I think I found an interesting exercise in sample directory.
Can somebody tell me if
/usr/local/amdbrook/samples/bin/CPP/lnx_x86_64/haar_wavelet -i 2 -e -y 128 -x 128 -p
gives
-e Verify correct output.
Computing Haar Wavelet Transform on CPU ... Done
./haar_wavelet: Failed!
-p Compare performance with CPU.
Width Height Iterations CPU Total Time GPU Total Time Speedup
128 128 2 0 0.057 0
but success with -x 128 -y 127
Before fixing, I have try to look on an obvious improvement doing stream init and result copy out of the iteration loop.
Surprise that fix also .
I don't understand at all why but that fix.
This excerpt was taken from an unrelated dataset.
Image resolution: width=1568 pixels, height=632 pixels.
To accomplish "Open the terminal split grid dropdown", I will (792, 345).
I also got some perfomance improvement.
diff -u /usr/local/amdbrook/samples/legacy/apps/haar_wavelet/haar_wavelet.br haar_wavelet.br
--- /usr/local/amdbrook/samples/legacy/apps/haar_wavelet/haar_wavelet.br 2008-12-03 01:12:53.000000000 +0100
+++ haar_wavelet.br 2009-01-10 17:13:18.000000000 +0100
@@ -171,10 +171,10 @@
// Record GPU Total time
Start(0);
+ // Write to stream
+ streamRead(stream0, io[0]);
for (i = 0; i < cmd.Iterations; ++i)
{
- // Write to stream
- streamRead(stream0, io[0]);
// Run the brook program
while (w > 1)
@@ -199,16 +199,16 @@
inp = 1 - inp;
}
+ }
- // Write data back from stream
- if(!inp)
- {
- streamWrite(stream0, io[1]);
- }
- else
- {
- streamWrite(stream1, io[1]);
- }
+ // Write data back from stream
+ if(!inp)
+ {
+ streamWrite(stream0, io[1]);
+ }
+ else
+ {
+ streamWrite(stream1, io[1]);
}
Stop(0);
}
My patch is full buggy. Really I don't understand how it can give the right result. With this fix insted of doing the wavelet transform i time on the same data, it does the new iteration with the result of the last iteration...
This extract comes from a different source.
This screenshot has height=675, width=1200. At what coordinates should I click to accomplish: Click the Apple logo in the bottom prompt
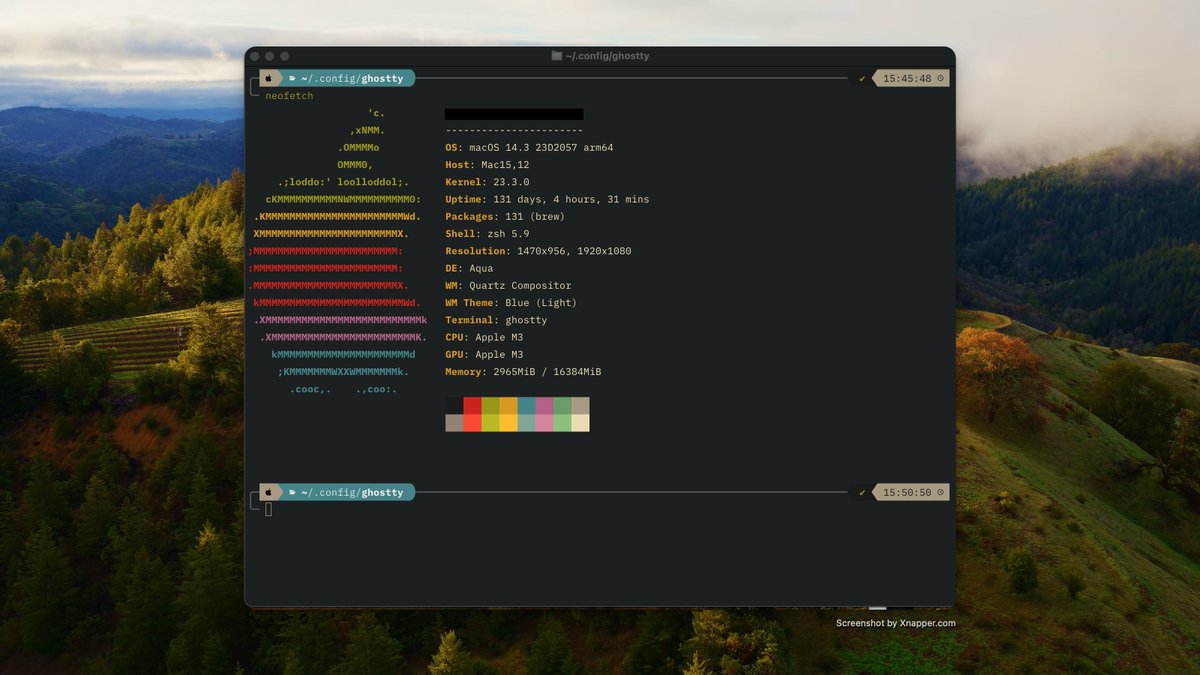click(x=268, y=492)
I'm very confuse with this.
When the test fail the gpu output equal the input.
Try setting environment variable BRT_RUNTIME=cpu and see if it works.
Cep, you are right. Thank you
I had thinked to imp variable but not to w.
I afraid that using gpu for haar wavelet is useless because perf aren't very good :
Width Height Iterations CPU Total Time GPU Total Time Speedup
4096 4096 100 44.084000 69.486000 0.634430
That's annoying because I would like to do Dirac video encoding
haar wavelet uses domain in a loop multiple times. Domain operator has bad performance and it is suggested to avoid use of this operator.
You can try emulating domain by passing different constant parameters(specify domain using these constants) to kernel and specifying domain of execution of the kernel.
e.g. rather calling a kernel like this-
copy(avgStream.domain(domainStart1, domainEnd1) , stream1.domain(domainStart1, domainEnd1));
It will be a good idea to call it something like this-
copy.domainOffset(uint4(*domainStart1, 0, 0, 0));
copy.domainSize(uint4(*domainEnd1 - *domainStart1, 1, 1, 1));
copy(avgStream, stream1);
Similary a call to haar_wavelet kernel can be changed. Keep in mind that calculation of idx1 and idx2 inside kernel will change as now instance() value will vary from *domainStart1 to *domainend1 (not from 0 to stream width).